Assuming you don't want to maintain two different Pane instances, one option is to simply set the properties depending on what mode you're in. I'm not exactly sure what you want your code to look like in the end but it might look something like:

import java.util.Map;
import java.util.HashMap;
import javafx.geometry.Dimension2D;
import javafx.scene.Scene;
import javafx.scene.layout.Pane;
import javafx.scene.transform.Scale;

public class ScreenController {

    private final Map<String, Foo> map = new HashMap<>();
    private final Scene scene;

    public ScreenController(Scene scene) {
        this.scene = scene;
    }

    public void register(String name, Pane pane) {
        map.put(name, pane);
    }

    public void activate(String name) {
        scene.setRoot(map.get(name).pane);
    }

    private static class Foo {

        private final Pane pane;
        private final Dimension2D normalSize;
        private final Dimension2D fullScreenSize;
        private final Scale scale;

        private Foo(Pane pane) {
            this.pane = pane;
            // set the other fields...
        }

        private void enterFullScreenMode() {
             pane.setPrefSize(fullScreenSize.getWidth(), fullScreenSize.getHeight());
             pane.getTransforms().add(scale);
        }

        private void exitFullScreenMode() {
             pane.setPrefSize(normalSize.getWidth(), normalSize.getHeight());
             pane.getTransforms().remove(scale);
        }

    }

}

Note: I didn't include any parameter or state validation.

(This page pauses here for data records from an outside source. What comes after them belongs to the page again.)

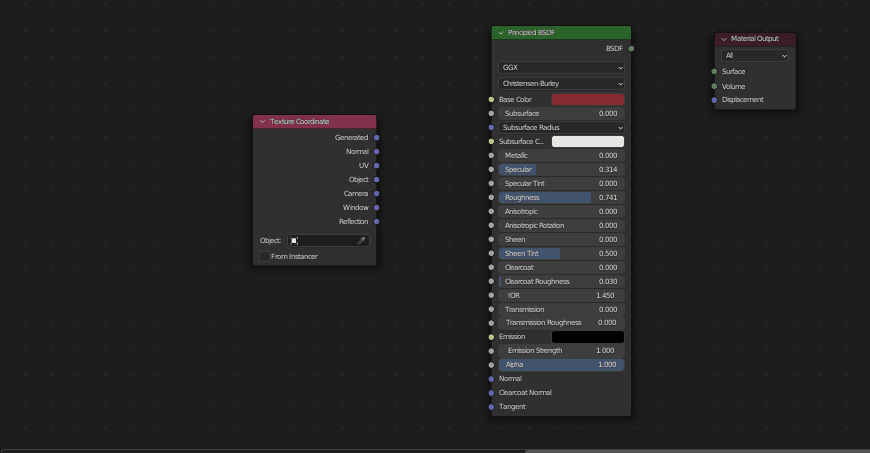
Task: Click the BSDF output socket
Action: (x=631, y=48)
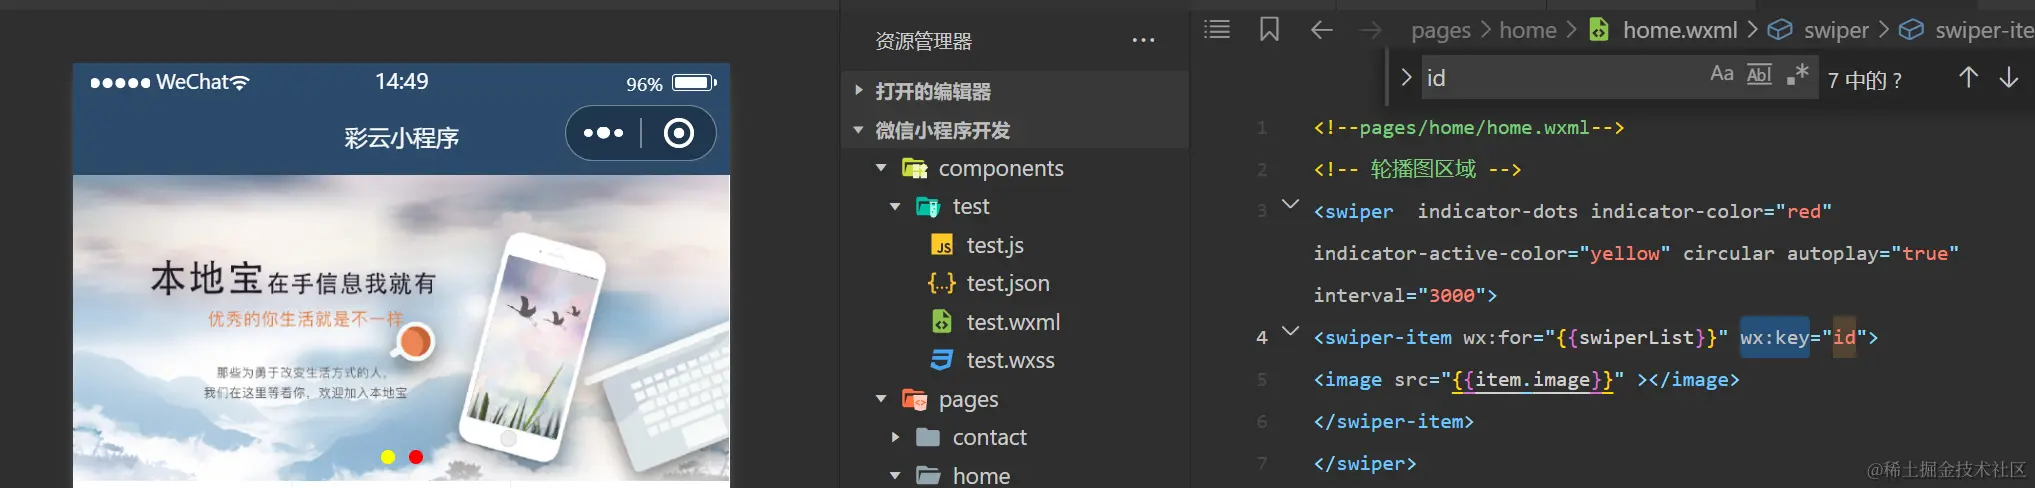This screenshot has width=2035, height=488.
Task: Go to previous search match
Action: coord(1968,78)
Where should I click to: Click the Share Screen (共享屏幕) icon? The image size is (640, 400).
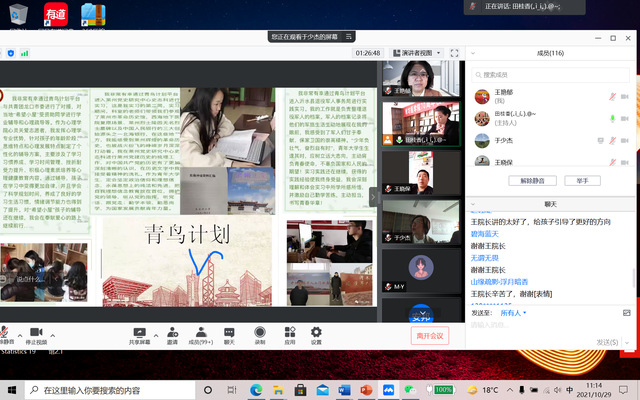point(139,333)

Keep in mind, however, that the root of a Scene is sized differently than "regular" nodes in the scene graph. Setting the preferred size will likely have no effect. From the documentation.

The application must specify the root Node for the scene graph by setting the root property. If a Group is used as the root, the contents of the scene graph will be clipped by the scene's width and height and changes to the scene's size (if user resizes the stage) will not alter the layout of the scene graph. If a resizable node (layout Region or Control) is set as the root, then the root's size will track the scene's size, causing the contents to be relayed out as necessary.


If you only have a set number of screens consider using an enum as the key of the Map, instead of a String. Also take a look at java.util.EnumMap.